Lennon and Coconut press on through their molts together. Lennon has his own pattern of angry preening and yelling at his feet, Coconut now follows suit. Lennon is a recessive pied white-face cockatiel, and thus has more fluffy white down than your average ‘tiel. His preening always turns into an angry rant that winds up with fluff stuck to his face. I’m sure he is displeased with us humans and our selective breeding shenanigans. Coconut is rather comical as he mirrors Lennon’s feather woes; he has the body of a toothpick just pulled from a marshmallow. His agitation has little basis other than a desperate need to fit in.
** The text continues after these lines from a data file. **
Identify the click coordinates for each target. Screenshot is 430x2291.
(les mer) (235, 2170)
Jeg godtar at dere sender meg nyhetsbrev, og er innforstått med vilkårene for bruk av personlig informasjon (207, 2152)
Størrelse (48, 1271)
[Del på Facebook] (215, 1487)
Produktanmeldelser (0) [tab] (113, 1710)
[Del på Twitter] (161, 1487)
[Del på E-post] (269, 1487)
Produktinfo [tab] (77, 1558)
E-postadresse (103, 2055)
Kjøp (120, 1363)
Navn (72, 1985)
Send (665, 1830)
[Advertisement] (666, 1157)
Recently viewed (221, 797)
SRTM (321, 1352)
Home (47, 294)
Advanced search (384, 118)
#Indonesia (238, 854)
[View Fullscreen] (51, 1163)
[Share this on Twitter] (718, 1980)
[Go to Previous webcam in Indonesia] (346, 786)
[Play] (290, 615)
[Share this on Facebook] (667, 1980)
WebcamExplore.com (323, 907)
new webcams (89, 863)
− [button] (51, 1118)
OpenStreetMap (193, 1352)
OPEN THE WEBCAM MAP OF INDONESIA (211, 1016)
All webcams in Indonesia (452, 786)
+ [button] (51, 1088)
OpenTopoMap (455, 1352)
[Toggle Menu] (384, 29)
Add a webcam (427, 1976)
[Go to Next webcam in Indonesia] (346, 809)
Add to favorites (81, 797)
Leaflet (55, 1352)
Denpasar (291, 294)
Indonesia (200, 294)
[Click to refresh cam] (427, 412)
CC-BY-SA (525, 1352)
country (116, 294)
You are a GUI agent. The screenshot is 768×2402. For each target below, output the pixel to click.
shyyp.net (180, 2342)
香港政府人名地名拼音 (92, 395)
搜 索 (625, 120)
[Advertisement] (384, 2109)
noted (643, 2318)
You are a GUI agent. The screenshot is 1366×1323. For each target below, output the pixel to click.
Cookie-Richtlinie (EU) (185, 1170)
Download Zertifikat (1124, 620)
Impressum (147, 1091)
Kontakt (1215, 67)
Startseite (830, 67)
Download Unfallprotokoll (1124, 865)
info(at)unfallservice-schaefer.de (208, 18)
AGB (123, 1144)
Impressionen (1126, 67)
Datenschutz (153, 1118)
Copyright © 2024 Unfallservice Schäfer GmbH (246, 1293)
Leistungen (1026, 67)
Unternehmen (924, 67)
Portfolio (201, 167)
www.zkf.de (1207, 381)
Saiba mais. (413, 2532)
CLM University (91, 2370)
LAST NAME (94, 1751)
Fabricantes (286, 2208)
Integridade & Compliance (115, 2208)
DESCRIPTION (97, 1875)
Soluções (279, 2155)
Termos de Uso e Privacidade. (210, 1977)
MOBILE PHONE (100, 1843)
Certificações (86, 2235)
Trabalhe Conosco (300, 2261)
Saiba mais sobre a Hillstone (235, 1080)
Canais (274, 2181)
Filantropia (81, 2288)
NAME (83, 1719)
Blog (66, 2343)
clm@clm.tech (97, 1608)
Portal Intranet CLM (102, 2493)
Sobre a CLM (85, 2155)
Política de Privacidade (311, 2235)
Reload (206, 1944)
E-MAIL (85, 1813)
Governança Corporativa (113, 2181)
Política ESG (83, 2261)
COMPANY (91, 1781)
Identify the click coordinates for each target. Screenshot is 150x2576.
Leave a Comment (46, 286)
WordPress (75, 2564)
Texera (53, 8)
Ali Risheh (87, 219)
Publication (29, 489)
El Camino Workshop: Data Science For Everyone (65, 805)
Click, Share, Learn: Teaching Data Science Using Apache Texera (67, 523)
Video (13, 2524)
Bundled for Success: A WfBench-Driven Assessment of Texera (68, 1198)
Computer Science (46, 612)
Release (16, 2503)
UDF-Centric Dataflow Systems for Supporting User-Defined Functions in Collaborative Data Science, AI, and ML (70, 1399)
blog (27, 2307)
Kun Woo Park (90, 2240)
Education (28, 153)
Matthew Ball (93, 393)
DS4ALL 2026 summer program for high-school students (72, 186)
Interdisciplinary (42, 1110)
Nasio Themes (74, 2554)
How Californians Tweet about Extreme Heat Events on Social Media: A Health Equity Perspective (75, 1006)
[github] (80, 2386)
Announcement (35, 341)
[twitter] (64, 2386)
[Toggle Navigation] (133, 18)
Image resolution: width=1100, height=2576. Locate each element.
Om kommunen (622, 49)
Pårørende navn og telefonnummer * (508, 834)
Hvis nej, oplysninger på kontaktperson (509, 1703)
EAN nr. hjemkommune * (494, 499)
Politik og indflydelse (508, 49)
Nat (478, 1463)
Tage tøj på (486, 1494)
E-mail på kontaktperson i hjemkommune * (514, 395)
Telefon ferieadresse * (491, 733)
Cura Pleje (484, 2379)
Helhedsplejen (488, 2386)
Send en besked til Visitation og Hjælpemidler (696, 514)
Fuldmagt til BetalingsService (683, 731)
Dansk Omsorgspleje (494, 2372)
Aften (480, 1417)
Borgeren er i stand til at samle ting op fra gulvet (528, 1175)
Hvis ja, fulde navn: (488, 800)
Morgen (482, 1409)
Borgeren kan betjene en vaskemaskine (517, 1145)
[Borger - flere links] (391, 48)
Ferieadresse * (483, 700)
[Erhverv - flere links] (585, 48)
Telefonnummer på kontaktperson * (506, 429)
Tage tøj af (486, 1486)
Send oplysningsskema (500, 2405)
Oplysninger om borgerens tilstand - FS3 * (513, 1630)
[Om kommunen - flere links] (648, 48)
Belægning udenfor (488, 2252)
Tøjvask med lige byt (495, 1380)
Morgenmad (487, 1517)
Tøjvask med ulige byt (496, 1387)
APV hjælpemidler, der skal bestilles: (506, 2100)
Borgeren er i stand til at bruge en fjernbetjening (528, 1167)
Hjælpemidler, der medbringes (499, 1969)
Sprite’s molting routine is an unfolding mystery to us. He is laden with pin feathers, and is letting the flock advisors both pop them open for him (this is the normal way that the pins erupt into mature feathers; the birds typically do it with their beaks). He has, however, shown us that he does know how to make regular bird sounds. A muffled parrot squawk has found its way into his vocabulary on occasion over the last week. After his molt is complete, spring will be upon us, and with it his hormonal season. Time will tell if the muffled squawks will turn into unabated screams. Cher would certainly be crushed by the noise competition.
Until the molting is finished, the flock advisors will continue double-duty vacuuming and plucking stray feathers from each other like a couple of chimps on tick patrol. I opened up my phone the other day to record a number and a little yellow feather fluttered out onto the round table in my poetry workshop. They’re like fish scales; you’ll find them in places you didn’t know existed.